EXERCISE INSTRUCTIONS:
Reproduce the material below word for word, omitting the pictures.

Begin DATA TO PROCESS

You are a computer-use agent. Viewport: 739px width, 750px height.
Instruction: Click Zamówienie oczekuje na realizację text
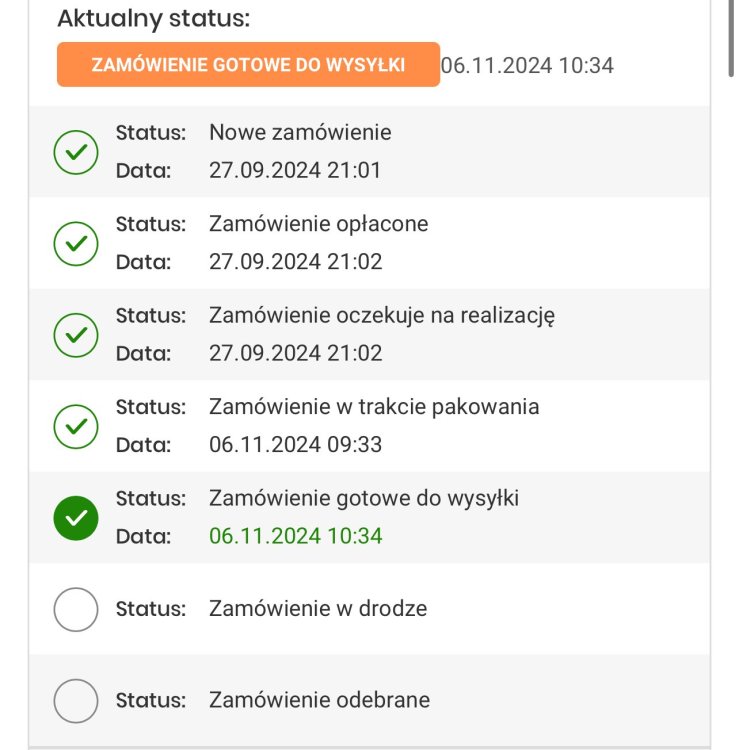pyautogui.click(x=381, y=316)
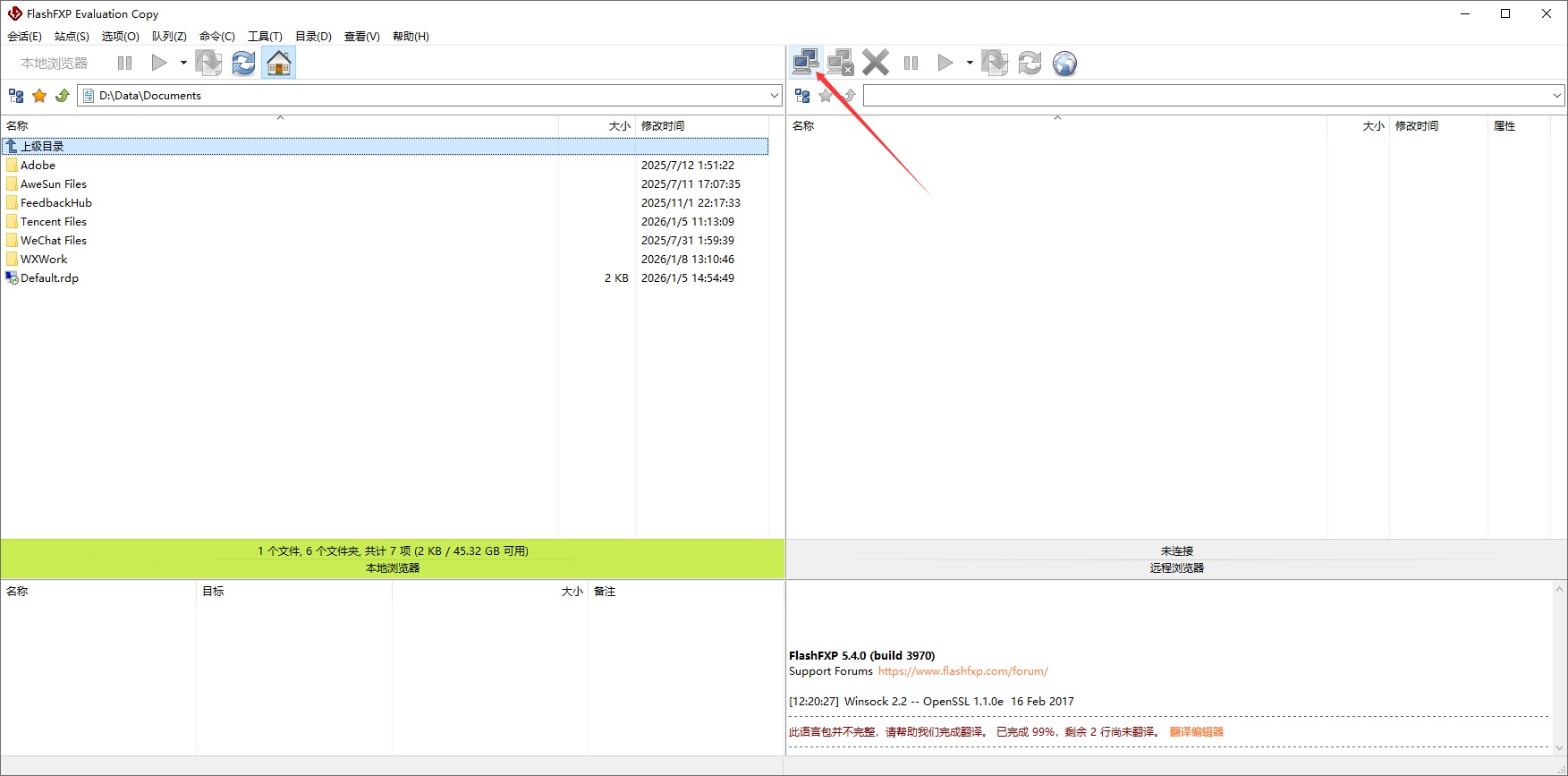Click the globe icon in remote toolbar

point(1064,63)
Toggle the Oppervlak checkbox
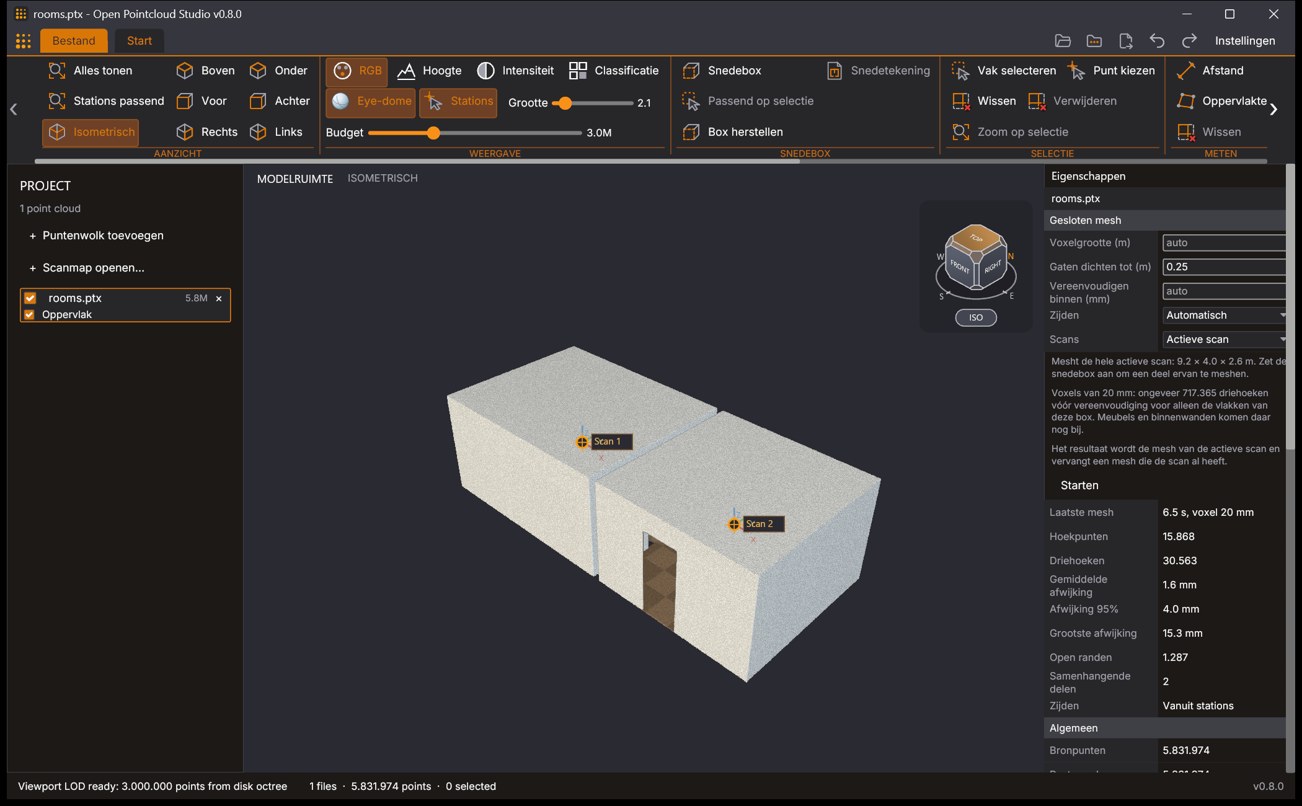This screenshot has height=806, width=1302. pyautogui.click(x=29, y=314)
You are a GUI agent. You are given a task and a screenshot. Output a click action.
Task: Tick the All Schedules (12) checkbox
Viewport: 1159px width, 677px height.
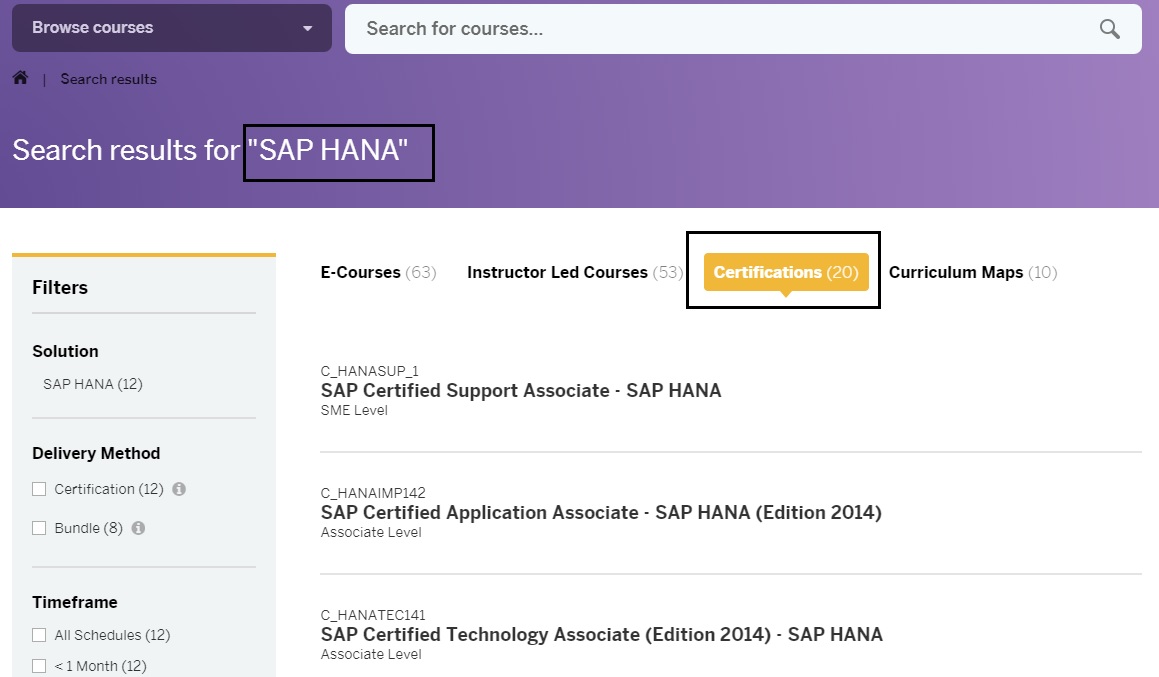(x=39, y=635)
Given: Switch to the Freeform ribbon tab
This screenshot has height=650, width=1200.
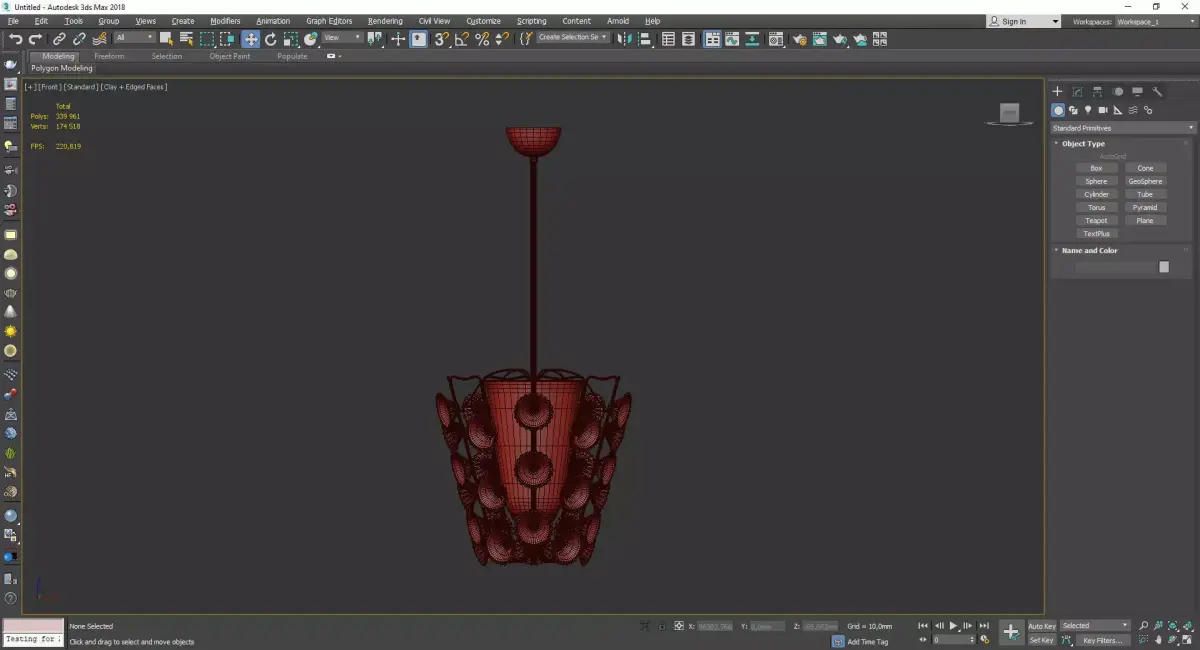Looking at the screenshot, I should [x=109, y=56].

End DATA TO PROCESS

WRITTEN RESPONSE:
You are a computer-use agent. Viewport: 739px width, 750px height.
Instruction: Click Zamówienie oczekuje na realizację text
pyautogui.click(x=381, y=316)
Click the globe icon in remote toolbar

point(1064,63)
Toggle the Oppervlak checkbox
This screenshot has height=806, width=1302. pyautogui.click(x=29, y=314)
You are a GUI agent. You are given a task and a screenshot. Output a click action.
Task: Tick the All Schedules (12) checkbox
Viewport: 1159px width, 677px height.
(x=39, y=635)
Given: Switch to the Freeform ribbon tab
This screenshot has height=650, width=1200.
Looking at the screenshot, I should [x=109, y=56].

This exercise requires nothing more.